The agent, a 16-year veteran who was not identified by name in court documents because he is working undercover in a separate investigation, in a sworn declaration strongly denied allegations of what a public defender contended was "outrageous government misconduct" and should be grounds for the case to be thrown out.
Federal prosecutors have acknowledged that the government paid for $14,500 in expenses incurred by the agent for entertainment, cocktails and tips over the course of the investigation. Deputy federal public defender John Littrell said in court filings that one of the clubs the agent visited was later raided by local authorities for employing underage prostitutes, alleging that "some of the girls solicited by the undercover agent on behalf of himself and others were likely minors."
Prosecutors responded in court papers that the suggestion was "as false as it is inflammatory."
"At no time did I pay to have sex with any employee of either Area 51 or Air Force One," the agent wrote, referring to two Manila nightclubs where he met with the suspects and spent thousands of dollars. "At no time was I alone with any female employee."
The agent wrote that other undercover agents and local investigators were always present at each of the meetings as "cover" teams providing security. He said that club patrons were expected to buy drinks and food for female hostesses who sat near them and pay a "sitting fee," and that he would loudly negotiate the bill, then pay in cash for the sake of his undercover persona as a "weapons buyer-broker for wealthy Mexican drug cartels."
The agent said he met with suspects on three occasions at Area 51, which the Philippines National Bureau of Investigation raided in May.
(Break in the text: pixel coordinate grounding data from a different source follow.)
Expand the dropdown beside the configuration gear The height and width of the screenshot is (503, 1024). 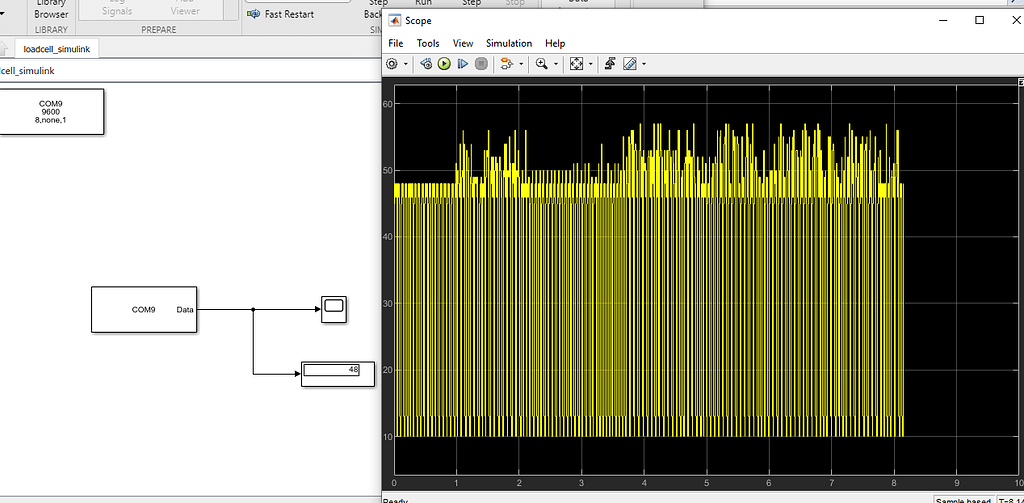point(406,64)
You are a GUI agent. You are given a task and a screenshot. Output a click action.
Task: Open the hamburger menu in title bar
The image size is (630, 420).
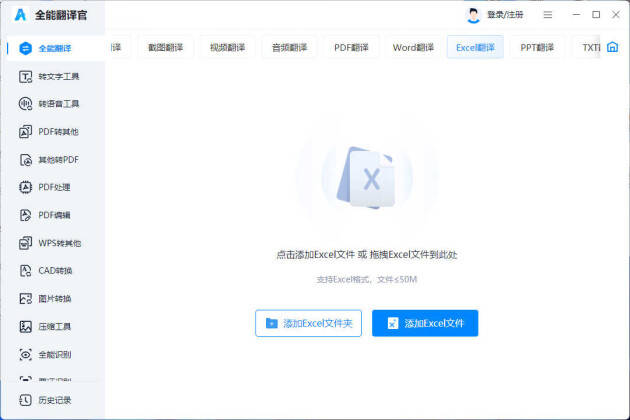(x=547, y=15)
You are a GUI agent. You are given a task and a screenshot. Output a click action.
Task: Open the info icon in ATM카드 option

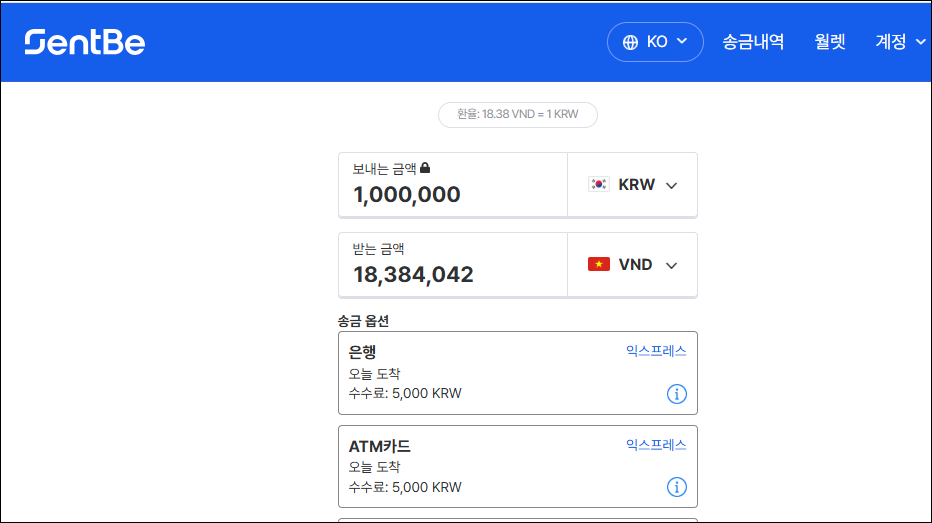pyautogui.click(x=676, y=487)
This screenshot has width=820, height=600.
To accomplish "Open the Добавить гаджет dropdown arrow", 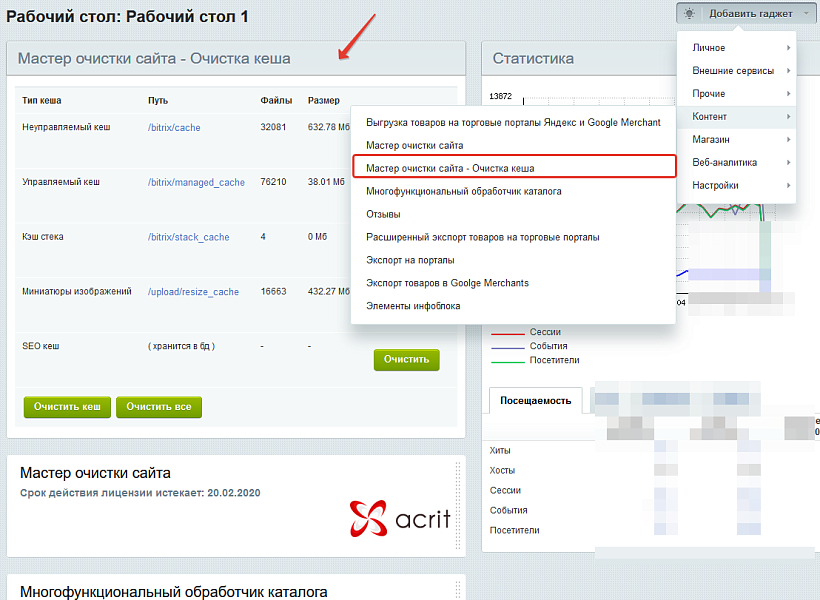I will click(x=804, y=14).
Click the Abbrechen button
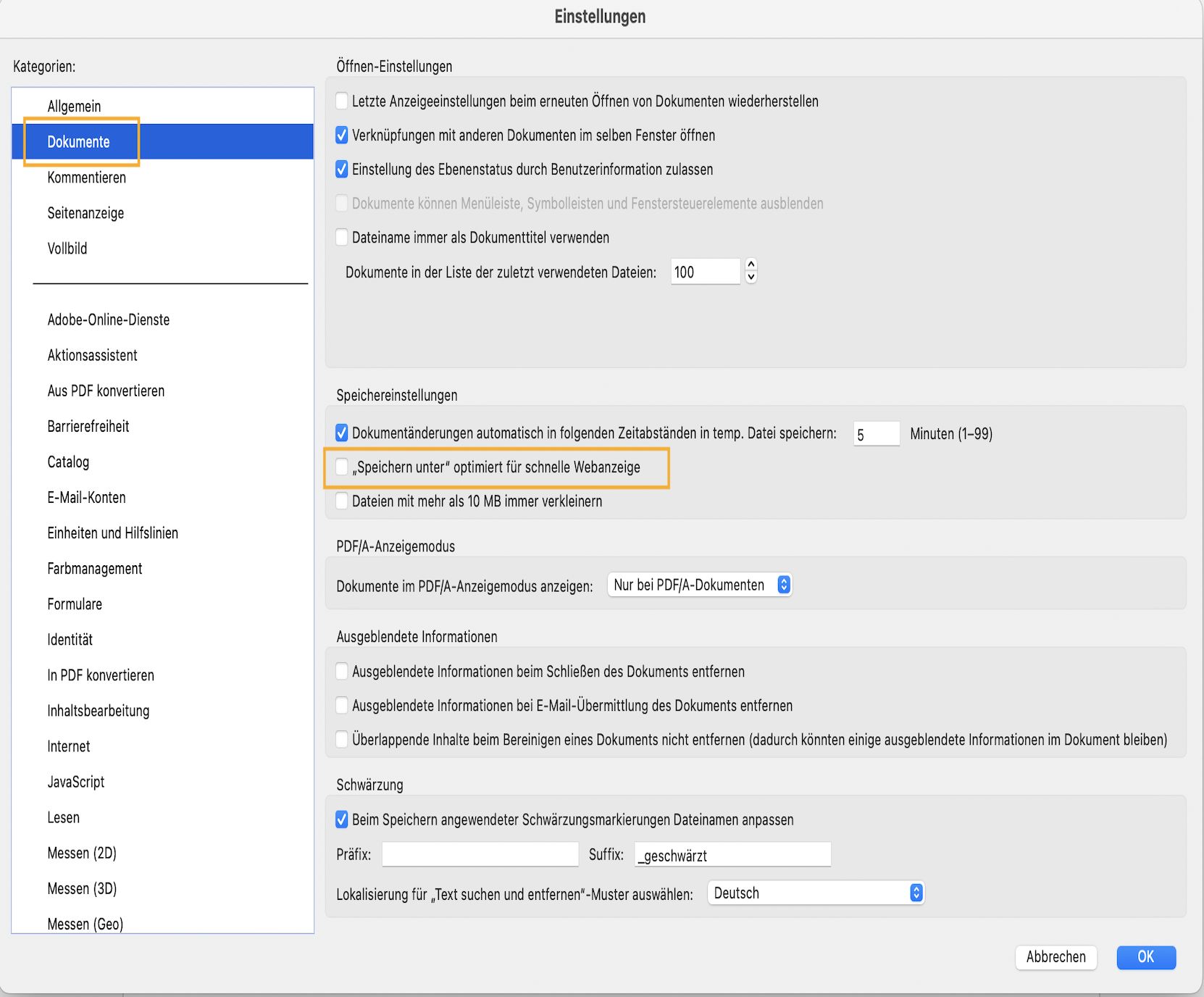This screenshot has height=997, width=1204. click(1055, 957)
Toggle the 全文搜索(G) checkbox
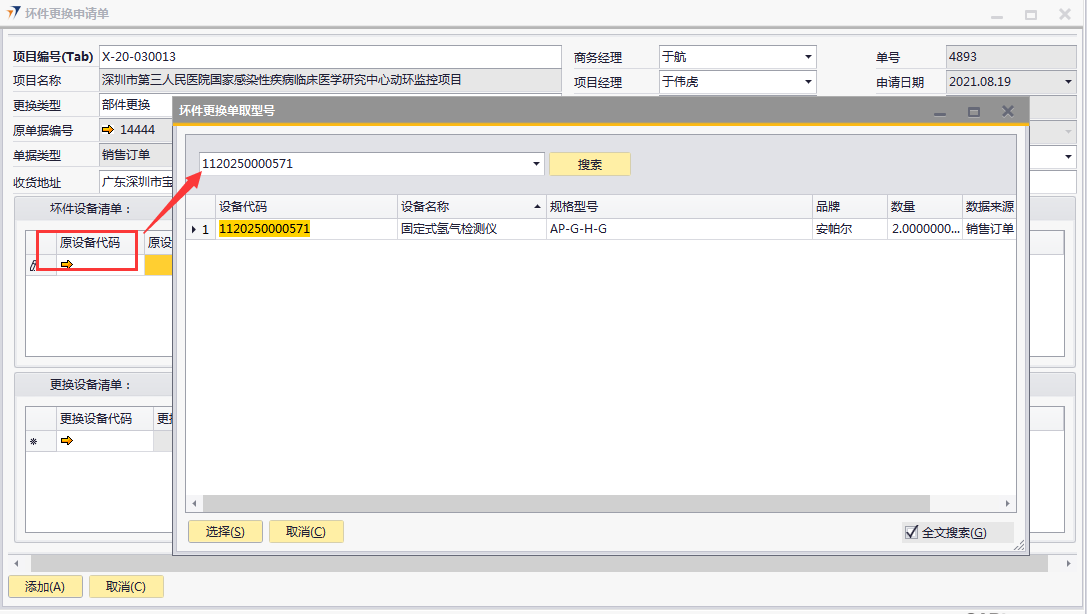 911,532
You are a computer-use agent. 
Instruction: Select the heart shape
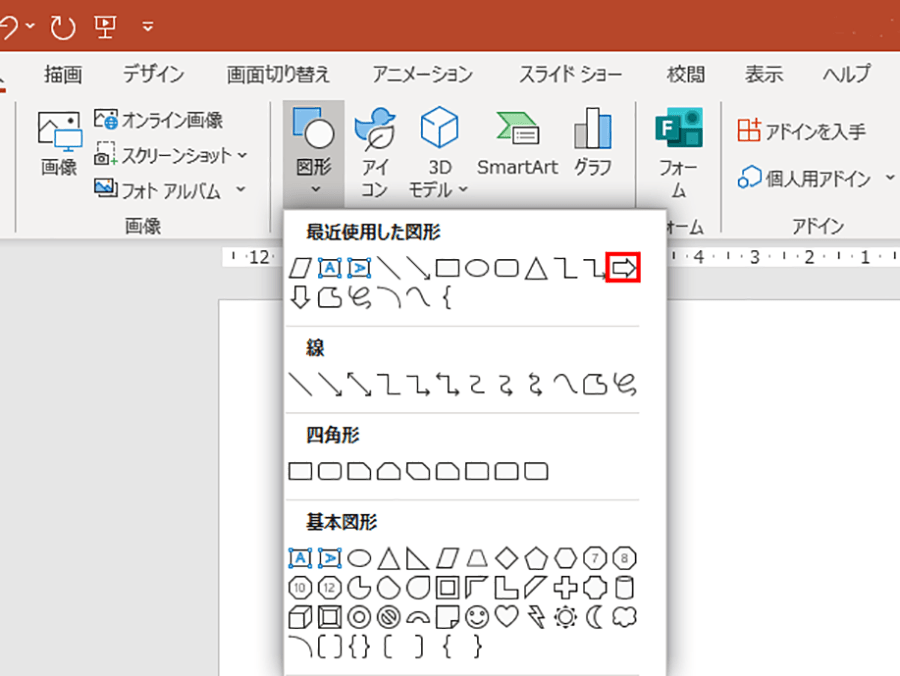pyautogui.click(x=508, y=616)
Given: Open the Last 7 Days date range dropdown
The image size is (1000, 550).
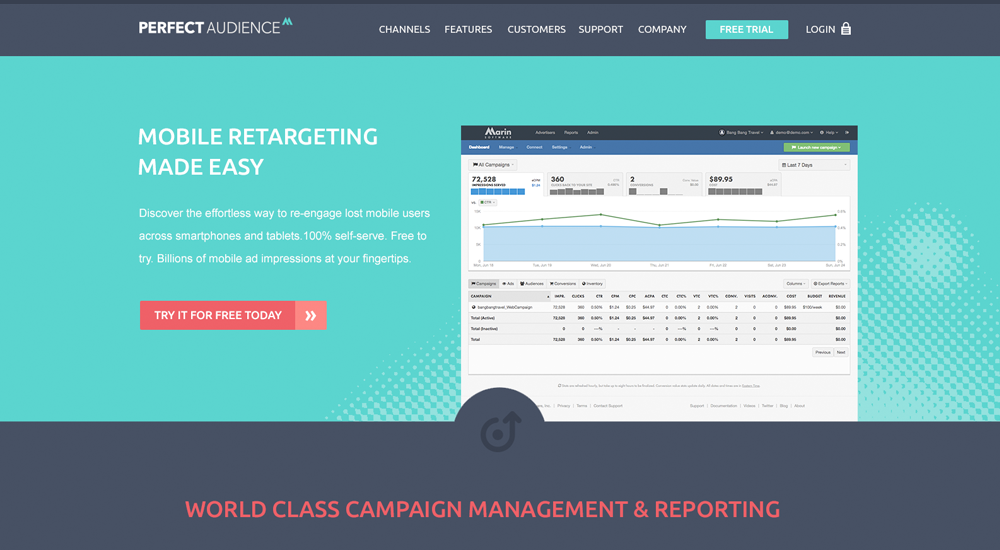Looking at the screenshot, I should tap(814, 164).
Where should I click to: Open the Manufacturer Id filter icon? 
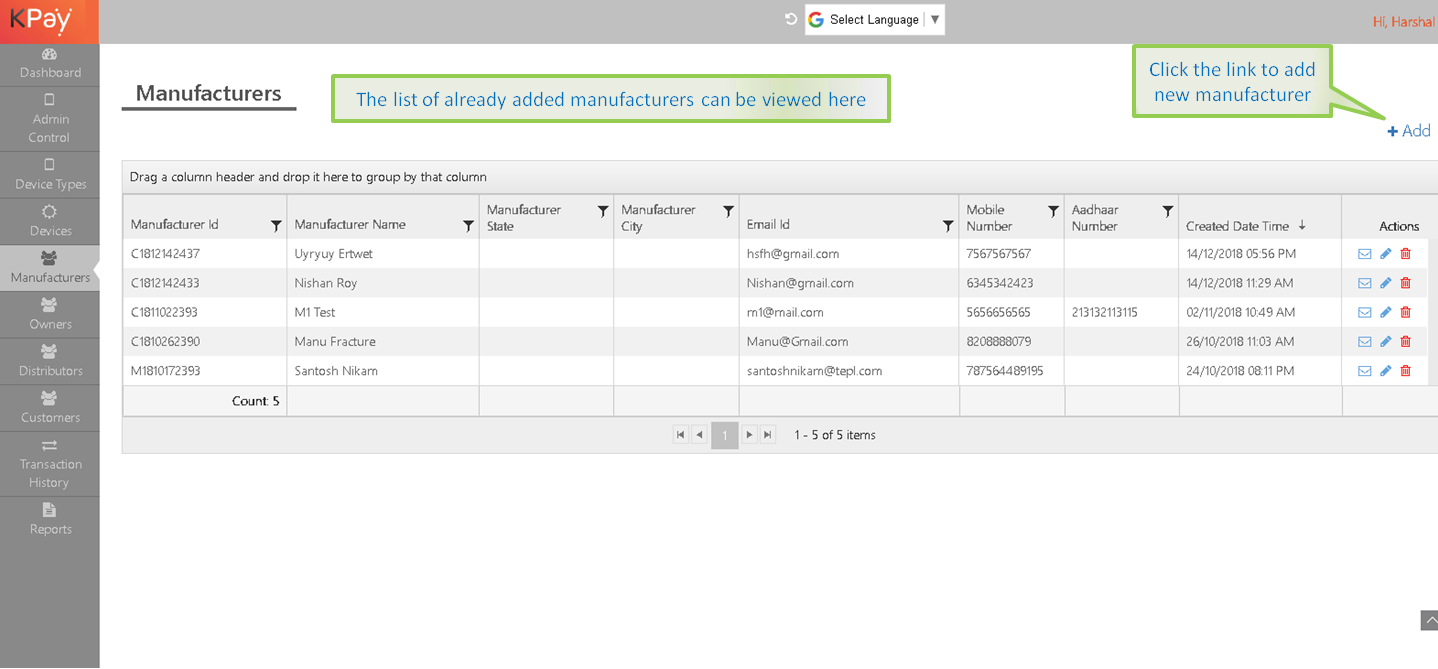coord(276,226)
Local authorities said that minors danced in the nude and offered "sex services" for a fee at the club and that they rescued 19 underage employees at the time of the raid.
The allegations were filed in the case of three Filipino nationals who were arrested and indicted in January on suspicion of illegally importing high-powered weapons and explosives from the Philippines to the United States. Sergio Santiago Syjuco, Cesar Ubaldo and Filipino customs official Arjyl Revereza stand accused of smuggling assault rifles, grenade launchers and mortar launchers into Long Beach in containers labeled "Used Personal Effects." The defendants have pleaded not guilty.
Littrell, Syjuco's attorney, alleged in a motion to dismiss that the agent's actions "if committed by a private citizen, would be serious federal crimes."
A hearing on the motion is scheduled for November.